The agency’s work is “terribly important to the public trust that people have in our justice system,” he said. “Policing is the front line of our justice system, and it’s a challenging front line. Without this confidence, it’s not good for the citizens, and it’s not good for the frontline workers.”
Weir said it’s “way ahead of what we were doing before” and while he hasn’t heard any request for more resources, he said it’s something he would ask about at the public accounts committee.
Megan Mitton, Green MLA for Memramcook-Tantramar, said the organization is still in the “beginning stages” of impacting public trust in the province. With a fully staffed a fully bilingual office, saying there’s “evidence that things are finally coming together.”
She said that New Brunswick is “lagging behind Nova Scotia in some ways,” and benefitting from work done by Nova Scotia around gender-based violence, the recommendations of the Mass Casualty Commission and other reports.
Mitton said the agency “needs to move” to set up its liaison committee, saying there’s a “lot more to be done.”
She said the report doesn’t offer a clear picture of whether the agency is adequately resourced, noting resources have been cited as an element of delay in at least one past case.

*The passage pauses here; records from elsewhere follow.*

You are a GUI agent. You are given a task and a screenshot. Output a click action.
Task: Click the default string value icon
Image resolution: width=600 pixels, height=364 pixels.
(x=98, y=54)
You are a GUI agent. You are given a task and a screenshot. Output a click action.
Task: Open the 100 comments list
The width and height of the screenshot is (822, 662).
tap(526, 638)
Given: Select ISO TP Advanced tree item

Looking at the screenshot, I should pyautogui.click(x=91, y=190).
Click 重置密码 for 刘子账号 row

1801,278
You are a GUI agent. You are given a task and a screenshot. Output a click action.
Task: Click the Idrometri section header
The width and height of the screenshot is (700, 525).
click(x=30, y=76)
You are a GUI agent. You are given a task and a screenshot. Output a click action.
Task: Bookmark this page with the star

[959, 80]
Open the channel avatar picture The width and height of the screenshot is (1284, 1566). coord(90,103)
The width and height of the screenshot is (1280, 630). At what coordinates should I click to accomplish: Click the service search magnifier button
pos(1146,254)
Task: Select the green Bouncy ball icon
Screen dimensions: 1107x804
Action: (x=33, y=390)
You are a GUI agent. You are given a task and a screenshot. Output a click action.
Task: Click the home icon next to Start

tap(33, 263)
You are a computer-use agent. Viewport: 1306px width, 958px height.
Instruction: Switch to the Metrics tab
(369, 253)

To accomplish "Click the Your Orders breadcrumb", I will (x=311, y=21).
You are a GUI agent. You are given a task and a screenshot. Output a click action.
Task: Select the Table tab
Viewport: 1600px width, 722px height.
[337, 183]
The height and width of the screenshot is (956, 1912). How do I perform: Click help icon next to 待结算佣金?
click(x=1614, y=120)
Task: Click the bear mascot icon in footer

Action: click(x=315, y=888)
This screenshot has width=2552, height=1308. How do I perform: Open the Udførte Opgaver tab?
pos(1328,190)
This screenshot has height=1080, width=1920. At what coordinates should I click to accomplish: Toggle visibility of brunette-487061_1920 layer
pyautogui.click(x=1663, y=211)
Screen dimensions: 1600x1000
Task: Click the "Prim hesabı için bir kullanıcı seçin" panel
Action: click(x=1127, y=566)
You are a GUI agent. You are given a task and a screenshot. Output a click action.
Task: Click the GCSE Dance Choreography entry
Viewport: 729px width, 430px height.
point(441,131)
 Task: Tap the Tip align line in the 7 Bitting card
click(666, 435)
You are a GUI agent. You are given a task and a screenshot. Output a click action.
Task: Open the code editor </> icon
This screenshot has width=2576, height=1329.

Benjamin Perryman, a UNB associate professor, said it’s “better that New Brunswick has a more permanent model in place” to add efficiency and familiarity with the area for investigators.
Regarding the numbers, he said that with small sample sizes, it’s important to ask whether the rate of investigations and charges were similar between provinces adjusted for population.
In both provinces, about 30 per cent of referrals resulted in an investigation, with six per cent resulting in charges in New Brunswick and 13.7 per cent resulting in charges in Nova Scotia.
He said the reality in the Maritimes is that all the provinces are small comparatively, and said that if “the implications of capacity shortfall are felt evenly, then it makes sense to share resources.”
“The concern would always be, if SIRT is stretched, and it is, what does that mean in terms of them being able to fulfil their mandate?” he said, noting that delays can impact the “quality of the investigation.”
Perryman said an independent police review agency experiences “a tension” between needing experienced investigators and ensuring “distance” from their former employers that’s “hard to make go away.”
He said that means a need for civilian oversight, which he said is a potential benefit of the liaison board.
“There’s always a risk … that what looks normal to somebody who has experience in a profession does not seem normal or correct for people that don’t,” he said. “So it is important to have so-called ‘normal people’ involved.”